Predatory practices secret shoppers will be looking for include colleges misrepresenting key statistics like the cost of attendance, the transferability of credits, future potential earnings of a school's graduates, withdrawal rates, completion rates, and job placement rates, according to the release.
"Schools that engage in fraud or misconduct are on notice that we may be listening, and they should clean up accordingly," Kristen Donoghue, the chief enforcement officer for the office of Federal Student Aid, said in the release. "But schools that treat current and prospective students fairly and act lawfully have nothing to fear from secret shopping."
Secret shoppers' findings could both support ongoing reviews of school practices or be the cause of a new investigation of a school, according to the release.
Secret shoppers are just the latest ED bid to ramp up oversight of colleges. ED also plans to create a list of "low-financial-value" college programs, although BestColleges reported that there is disagreement over how that list should be compiled.

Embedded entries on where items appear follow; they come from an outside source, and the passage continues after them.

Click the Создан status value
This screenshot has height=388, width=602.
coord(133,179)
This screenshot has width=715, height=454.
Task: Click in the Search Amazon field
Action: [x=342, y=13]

Last year, ED published final regulations closing the so-called 90/10 loophole, BestColleges previously reported. The 90/10 rule requires for-profit institutions to generate at least 10% of their revenue from nonfederal sources. But many schools used student funds from the GI Bill to count toward that 10% requirement, BestColleges reported — a loophole that ED officials closed last year.
At least one lawmaker expressed approval for ED's secret shoppers plan: Senate Majority Whip Dick Durbin, D-Ill., chair of the Senate Judiciary Committee, said in a Wednesday tweet that he supports the plan "to monitor whether colleges use misleading information to recruit and enroll students."
"This evidence will help hold institutions, especially #4profit colleges, accountable and alert students to their predatory tactics," Durbin wrote.
The move to add secret shoppers to the government's oversight toolbox drew skepticism from advocates for for-profit colleges.
Nicholas Kent, chief policy officer for Career Education Colleges and Universities, said in a statement his organization supports efforts that hold institutions that misrepresent themselves to students accountable. But he wrote that the government "has a track record of using secret shopper investigations to malign politically unfavored institutions with distorted findings that later result in the need for public correction."
"Given the current administration's animus toward for-profit institutions, we are concerned this self-proclaimed 'tool' will be used as a weapon to inflict further damage upon private career schools and limit student choice," Kent wrote.